抜粋文 =

== == ==

防波堤の前で半世紀以上、ガソリンスタンドを経営してきた人に話を聞いた。

吉村石油・吉村和美さん:
台風のとき、波が海沿いの民家を越えて来る。ここはコンクリート船の防波堤のおかげでそういう心配がない。防波堤が壊れた瞬間、音がバーンとしたものだから、あれ?何?と思ったら波しぶきが上がっていた

スポットが当たらなかった戦争遺構

戦後79年がたち、数年前からコンクリートの劣化や破損が目立つようになった。漁港を管理する広島県西部建設事務所・呉支所は今回、コンクリート船だった部分への立ち入り禁止を決めた。

それによって、防波堤に漁船を係留していたカキ生産者などは別の場所への避難を余儀なくされた。

海田水産・海田歳己さん:
新しい防波堤を造ってほしいですね。このままだと、船に乗ったり下りたりするのも潮の満ち引きの影響で難しい。歩くのが怖いです

コンクリート船は終戦間際に開発され、別の船に引っ張ってもらう曳航船(えいこうせん)として燃料を運んでいたとみられる。深刻な鉄鋼不足に陥っていた当時の状況が伺える貴重な「戦争遺構」でもある。

== == ==

記録データ =

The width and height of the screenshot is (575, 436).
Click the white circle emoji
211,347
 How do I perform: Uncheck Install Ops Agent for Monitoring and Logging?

== == ==

指示 =
コンクリート船の防波堤についての文章に名前が出てくる会社や役所をすべて書き出してください。 資料は見なくても問題ありません。

完成例 =
・吉村石油
・広島県西部建設事務所・呉支所
・海田水産